(RECORDS PROVIDED Opens)
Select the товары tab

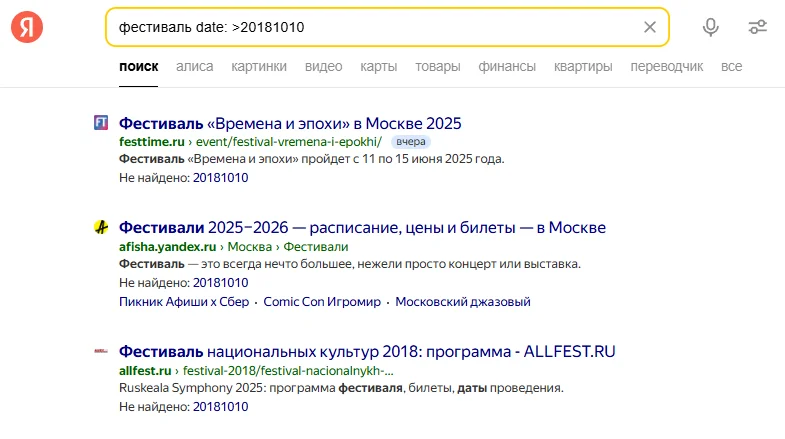click(x=438, y=67)

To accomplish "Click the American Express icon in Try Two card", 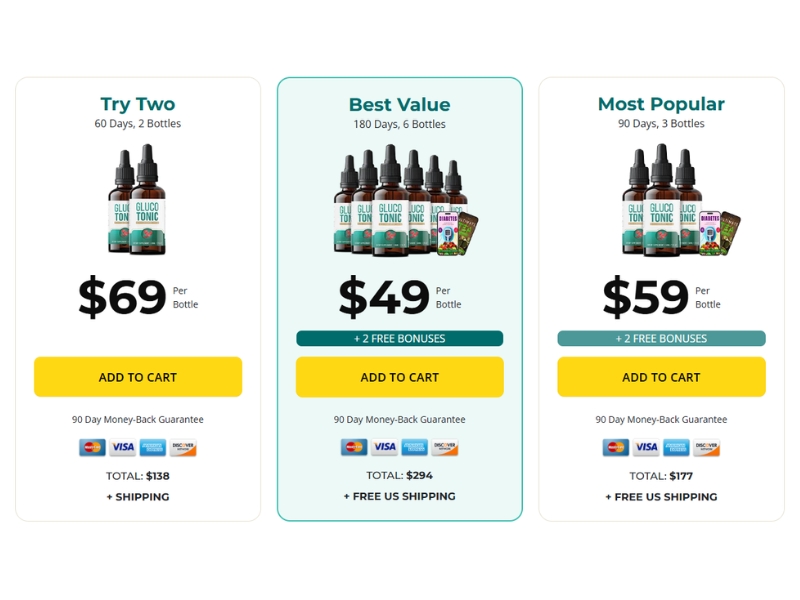I will pos(153,448).
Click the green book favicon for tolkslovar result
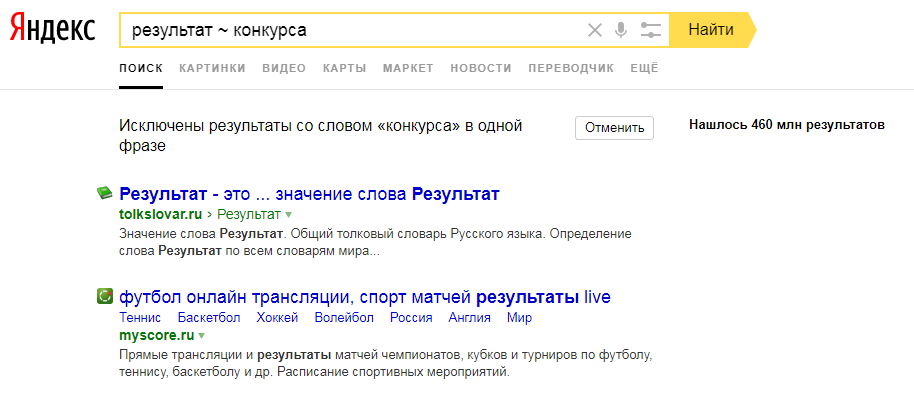This screenshot has width=914, height=401. tap(104, 193)
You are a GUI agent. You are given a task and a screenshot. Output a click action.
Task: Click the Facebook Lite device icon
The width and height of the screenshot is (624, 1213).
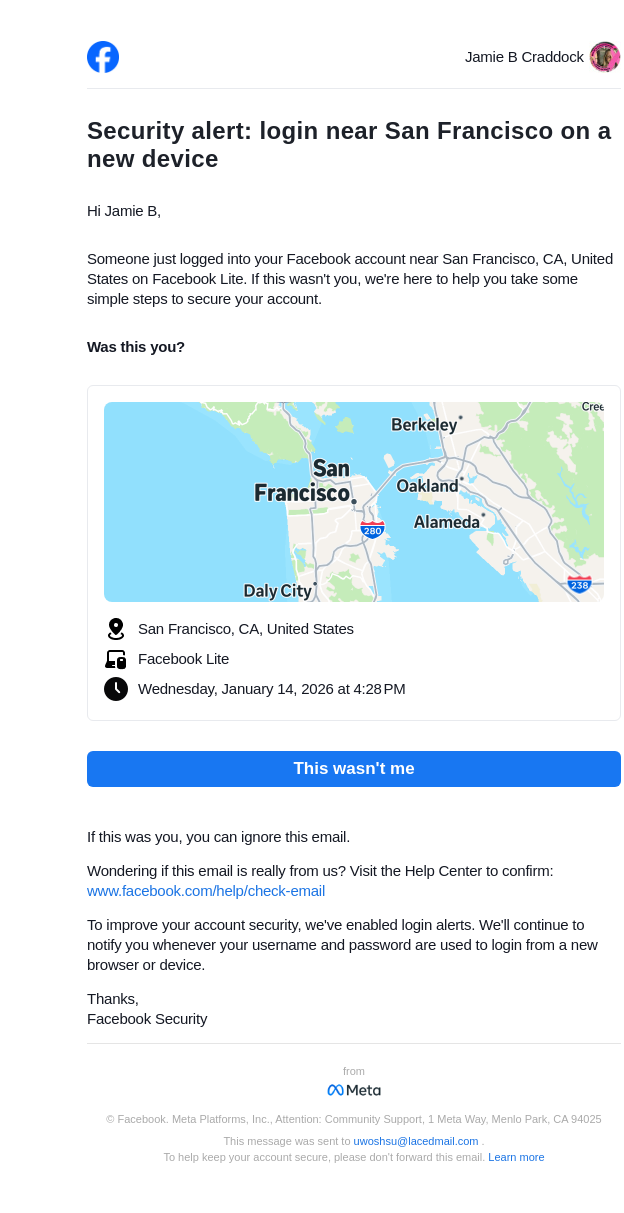click(116, 659)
(RECORDS PROVIDED Closes)
* [TASK TO CARRY OUT]: Your output should consist solely of the lines from the line containing "Click the green" through the end of the data above, copied exactly, with images removed.

* [RESULT]:
Click the green book favicon for tolkslovar result
This screenshot has width=914, height=401. tap(104, 193)
You are a GUI agent. You are given a task and a screenshot. Output a click action.
Task: Click the Facebook Lite device icon
The width and height of the screenshot is (624, 1213).
click(116, 659)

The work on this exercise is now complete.